To do:
All that should be output is the block of lines below from the line with "At what coordinates should I click to accomplish: Click" to the line with "The image size is (2111, 1179).", both included, exactly as written.

Given records:

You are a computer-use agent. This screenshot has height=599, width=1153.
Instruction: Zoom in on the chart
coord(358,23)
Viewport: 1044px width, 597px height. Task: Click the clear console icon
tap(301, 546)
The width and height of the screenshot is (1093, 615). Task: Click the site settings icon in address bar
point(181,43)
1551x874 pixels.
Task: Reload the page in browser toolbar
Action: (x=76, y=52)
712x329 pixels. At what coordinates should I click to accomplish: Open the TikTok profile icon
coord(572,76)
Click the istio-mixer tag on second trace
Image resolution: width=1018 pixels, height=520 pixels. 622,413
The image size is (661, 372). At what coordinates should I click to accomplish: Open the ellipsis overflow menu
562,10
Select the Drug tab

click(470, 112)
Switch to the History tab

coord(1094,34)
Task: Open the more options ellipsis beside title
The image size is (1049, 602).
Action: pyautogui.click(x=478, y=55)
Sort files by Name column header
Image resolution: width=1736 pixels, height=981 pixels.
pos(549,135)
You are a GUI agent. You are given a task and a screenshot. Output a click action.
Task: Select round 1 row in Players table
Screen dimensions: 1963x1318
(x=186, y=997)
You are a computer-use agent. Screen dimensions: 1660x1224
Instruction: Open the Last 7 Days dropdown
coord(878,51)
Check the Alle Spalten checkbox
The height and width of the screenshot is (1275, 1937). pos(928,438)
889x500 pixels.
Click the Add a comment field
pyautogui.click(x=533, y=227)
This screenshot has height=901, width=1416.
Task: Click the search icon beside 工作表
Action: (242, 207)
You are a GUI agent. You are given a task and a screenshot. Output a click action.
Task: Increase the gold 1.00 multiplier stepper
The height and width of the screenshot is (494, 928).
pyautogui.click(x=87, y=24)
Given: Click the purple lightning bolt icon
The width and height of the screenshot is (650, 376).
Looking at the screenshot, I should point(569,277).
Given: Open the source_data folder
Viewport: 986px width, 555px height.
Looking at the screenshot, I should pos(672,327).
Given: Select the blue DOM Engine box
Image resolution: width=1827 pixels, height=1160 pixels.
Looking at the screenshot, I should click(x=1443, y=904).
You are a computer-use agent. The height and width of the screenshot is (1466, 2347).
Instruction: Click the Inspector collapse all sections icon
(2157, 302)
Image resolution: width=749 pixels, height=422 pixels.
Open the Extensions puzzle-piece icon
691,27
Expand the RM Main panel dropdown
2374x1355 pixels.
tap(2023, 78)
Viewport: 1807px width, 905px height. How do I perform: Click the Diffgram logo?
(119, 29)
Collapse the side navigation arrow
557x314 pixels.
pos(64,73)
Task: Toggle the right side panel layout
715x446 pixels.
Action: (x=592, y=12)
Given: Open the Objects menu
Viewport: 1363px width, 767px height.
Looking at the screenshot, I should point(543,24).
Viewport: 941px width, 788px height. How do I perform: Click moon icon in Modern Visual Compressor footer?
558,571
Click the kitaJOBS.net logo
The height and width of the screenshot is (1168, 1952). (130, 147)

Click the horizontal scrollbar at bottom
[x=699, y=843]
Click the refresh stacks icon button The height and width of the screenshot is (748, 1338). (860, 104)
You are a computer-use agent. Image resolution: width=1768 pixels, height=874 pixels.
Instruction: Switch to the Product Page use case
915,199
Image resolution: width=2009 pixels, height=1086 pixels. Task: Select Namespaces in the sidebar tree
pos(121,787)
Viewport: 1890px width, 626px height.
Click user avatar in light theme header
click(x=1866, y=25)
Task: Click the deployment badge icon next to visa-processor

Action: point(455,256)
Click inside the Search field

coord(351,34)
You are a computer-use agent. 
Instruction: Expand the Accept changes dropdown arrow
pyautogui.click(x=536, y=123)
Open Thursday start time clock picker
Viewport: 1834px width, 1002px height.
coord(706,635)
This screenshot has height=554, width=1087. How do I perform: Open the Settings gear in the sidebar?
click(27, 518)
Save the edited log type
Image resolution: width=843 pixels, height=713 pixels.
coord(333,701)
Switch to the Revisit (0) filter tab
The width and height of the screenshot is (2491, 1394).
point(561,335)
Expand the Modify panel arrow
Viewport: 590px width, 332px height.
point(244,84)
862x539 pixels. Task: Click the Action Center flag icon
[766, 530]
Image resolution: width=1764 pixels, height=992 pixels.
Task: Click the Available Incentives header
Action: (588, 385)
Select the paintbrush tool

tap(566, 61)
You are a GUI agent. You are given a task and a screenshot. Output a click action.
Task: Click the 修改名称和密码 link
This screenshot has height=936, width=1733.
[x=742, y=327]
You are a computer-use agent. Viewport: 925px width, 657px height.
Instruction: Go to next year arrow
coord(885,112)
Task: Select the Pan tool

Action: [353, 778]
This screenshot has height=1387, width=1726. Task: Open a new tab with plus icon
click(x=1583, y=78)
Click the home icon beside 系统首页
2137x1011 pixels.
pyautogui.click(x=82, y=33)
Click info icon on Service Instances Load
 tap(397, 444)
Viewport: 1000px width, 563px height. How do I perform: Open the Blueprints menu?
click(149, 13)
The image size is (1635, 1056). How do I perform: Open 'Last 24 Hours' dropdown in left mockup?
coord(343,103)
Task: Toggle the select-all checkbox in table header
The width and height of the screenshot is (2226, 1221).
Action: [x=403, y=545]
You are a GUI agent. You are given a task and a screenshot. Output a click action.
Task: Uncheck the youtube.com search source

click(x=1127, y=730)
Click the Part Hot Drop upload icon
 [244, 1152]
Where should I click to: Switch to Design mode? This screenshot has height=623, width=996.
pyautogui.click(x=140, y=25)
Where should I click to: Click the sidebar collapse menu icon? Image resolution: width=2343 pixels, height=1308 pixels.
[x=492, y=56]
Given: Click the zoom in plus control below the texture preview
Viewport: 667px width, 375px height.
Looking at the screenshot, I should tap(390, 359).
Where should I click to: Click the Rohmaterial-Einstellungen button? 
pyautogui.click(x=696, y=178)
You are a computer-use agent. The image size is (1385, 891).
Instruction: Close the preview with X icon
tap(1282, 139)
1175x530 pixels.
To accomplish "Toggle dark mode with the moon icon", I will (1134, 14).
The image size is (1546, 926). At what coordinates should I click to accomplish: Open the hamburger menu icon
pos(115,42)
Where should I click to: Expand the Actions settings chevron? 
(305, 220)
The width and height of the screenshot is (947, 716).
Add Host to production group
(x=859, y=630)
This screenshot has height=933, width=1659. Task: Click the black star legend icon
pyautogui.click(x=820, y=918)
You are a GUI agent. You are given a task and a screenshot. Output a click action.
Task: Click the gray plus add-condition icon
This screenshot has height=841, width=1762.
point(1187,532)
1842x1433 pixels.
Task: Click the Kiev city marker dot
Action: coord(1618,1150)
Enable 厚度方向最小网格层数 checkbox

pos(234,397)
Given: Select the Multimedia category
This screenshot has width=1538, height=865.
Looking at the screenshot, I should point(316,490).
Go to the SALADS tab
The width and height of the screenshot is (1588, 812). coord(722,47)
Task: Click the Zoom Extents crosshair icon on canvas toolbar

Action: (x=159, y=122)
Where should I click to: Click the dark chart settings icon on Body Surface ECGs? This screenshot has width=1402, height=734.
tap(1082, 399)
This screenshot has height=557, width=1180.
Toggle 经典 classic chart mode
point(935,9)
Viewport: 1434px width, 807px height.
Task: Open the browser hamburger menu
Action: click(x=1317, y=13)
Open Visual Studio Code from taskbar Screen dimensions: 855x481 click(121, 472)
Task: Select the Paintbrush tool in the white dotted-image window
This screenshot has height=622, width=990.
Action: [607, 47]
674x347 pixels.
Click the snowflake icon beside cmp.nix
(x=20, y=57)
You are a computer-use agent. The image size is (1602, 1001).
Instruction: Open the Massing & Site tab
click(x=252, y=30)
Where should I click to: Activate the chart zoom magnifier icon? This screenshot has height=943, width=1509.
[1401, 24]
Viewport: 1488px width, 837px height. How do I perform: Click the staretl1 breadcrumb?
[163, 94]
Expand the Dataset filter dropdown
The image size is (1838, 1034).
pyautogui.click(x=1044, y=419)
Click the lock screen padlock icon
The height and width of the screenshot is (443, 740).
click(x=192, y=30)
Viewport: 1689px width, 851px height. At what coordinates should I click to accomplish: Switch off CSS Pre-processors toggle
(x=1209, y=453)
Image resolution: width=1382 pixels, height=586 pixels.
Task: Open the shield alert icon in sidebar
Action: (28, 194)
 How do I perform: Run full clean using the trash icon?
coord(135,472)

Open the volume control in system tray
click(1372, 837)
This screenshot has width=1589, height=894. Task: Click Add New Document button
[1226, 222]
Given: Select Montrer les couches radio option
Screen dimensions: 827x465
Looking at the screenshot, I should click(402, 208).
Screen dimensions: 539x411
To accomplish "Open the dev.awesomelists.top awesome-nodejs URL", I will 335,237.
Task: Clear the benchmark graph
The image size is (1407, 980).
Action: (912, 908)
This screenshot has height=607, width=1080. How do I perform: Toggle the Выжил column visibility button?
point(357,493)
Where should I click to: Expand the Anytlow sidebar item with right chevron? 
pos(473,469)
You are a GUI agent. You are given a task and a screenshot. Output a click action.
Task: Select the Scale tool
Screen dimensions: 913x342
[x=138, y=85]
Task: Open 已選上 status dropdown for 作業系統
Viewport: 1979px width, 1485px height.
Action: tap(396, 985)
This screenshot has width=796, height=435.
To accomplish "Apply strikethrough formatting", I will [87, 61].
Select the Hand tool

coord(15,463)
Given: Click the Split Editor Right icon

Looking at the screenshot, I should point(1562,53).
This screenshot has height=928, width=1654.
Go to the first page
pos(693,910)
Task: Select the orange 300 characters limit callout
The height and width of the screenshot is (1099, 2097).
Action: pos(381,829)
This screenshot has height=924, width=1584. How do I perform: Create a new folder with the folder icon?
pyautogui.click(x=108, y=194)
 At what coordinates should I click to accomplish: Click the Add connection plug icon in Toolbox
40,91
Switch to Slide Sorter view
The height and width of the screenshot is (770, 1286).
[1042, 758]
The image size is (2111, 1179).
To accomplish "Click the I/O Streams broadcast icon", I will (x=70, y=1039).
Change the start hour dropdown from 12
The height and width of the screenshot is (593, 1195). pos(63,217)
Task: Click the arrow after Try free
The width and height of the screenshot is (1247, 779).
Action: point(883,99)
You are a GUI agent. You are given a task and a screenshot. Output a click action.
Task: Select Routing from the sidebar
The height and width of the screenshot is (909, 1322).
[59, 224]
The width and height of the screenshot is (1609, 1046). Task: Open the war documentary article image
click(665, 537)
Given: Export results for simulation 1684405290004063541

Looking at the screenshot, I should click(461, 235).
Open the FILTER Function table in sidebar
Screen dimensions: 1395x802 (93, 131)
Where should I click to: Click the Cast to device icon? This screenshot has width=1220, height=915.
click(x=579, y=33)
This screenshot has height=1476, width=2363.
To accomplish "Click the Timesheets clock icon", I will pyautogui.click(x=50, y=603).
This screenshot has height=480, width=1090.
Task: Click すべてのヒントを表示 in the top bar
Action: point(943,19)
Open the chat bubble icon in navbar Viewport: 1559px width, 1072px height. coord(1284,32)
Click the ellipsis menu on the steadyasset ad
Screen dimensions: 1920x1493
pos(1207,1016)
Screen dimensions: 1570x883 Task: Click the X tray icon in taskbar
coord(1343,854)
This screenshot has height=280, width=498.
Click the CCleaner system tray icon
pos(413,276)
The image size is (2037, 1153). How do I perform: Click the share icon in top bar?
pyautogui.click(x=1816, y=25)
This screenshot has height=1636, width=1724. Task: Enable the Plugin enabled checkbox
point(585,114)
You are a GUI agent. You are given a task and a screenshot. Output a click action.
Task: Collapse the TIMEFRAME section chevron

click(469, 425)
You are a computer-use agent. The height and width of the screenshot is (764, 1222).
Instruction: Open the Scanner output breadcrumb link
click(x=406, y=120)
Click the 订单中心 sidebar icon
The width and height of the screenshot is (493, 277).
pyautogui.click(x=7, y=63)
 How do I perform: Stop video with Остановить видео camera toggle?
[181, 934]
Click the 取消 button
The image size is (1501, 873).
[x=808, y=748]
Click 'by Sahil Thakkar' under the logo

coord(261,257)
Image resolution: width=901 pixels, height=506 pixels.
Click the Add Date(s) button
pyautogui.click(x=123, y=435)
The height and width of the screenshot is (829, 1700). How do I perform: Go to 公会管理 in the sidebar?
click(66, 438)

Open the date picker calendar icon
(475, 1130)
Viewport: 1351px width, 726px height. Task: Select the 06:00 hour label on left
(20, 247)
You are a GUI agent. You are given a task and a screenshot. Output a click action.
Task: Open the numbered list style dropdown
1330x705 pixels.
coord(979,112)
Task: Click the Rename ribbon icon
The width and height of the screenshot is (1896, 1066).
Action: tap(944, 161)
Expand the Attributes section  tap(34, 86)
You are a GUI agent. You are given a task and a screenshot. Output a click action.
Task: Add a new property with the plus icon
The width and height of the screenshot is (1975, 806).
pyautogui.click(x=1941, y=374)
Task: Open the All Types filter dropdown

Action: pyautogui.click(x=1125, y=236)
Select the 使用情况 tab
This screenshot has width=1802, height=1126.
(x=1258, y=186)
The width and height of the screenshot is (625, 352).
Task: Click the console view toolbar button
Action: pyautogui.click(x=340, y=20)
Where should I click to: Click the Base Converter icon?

Finished task:
 At what coordinates should I click to accomplish: Click the Add connection plug icon in Toolbox
40,91
Switch to Slide Sorter view
The height and width of the screenshot is (770, 1286).
[1042, 758]
The image size is (2111, 1179).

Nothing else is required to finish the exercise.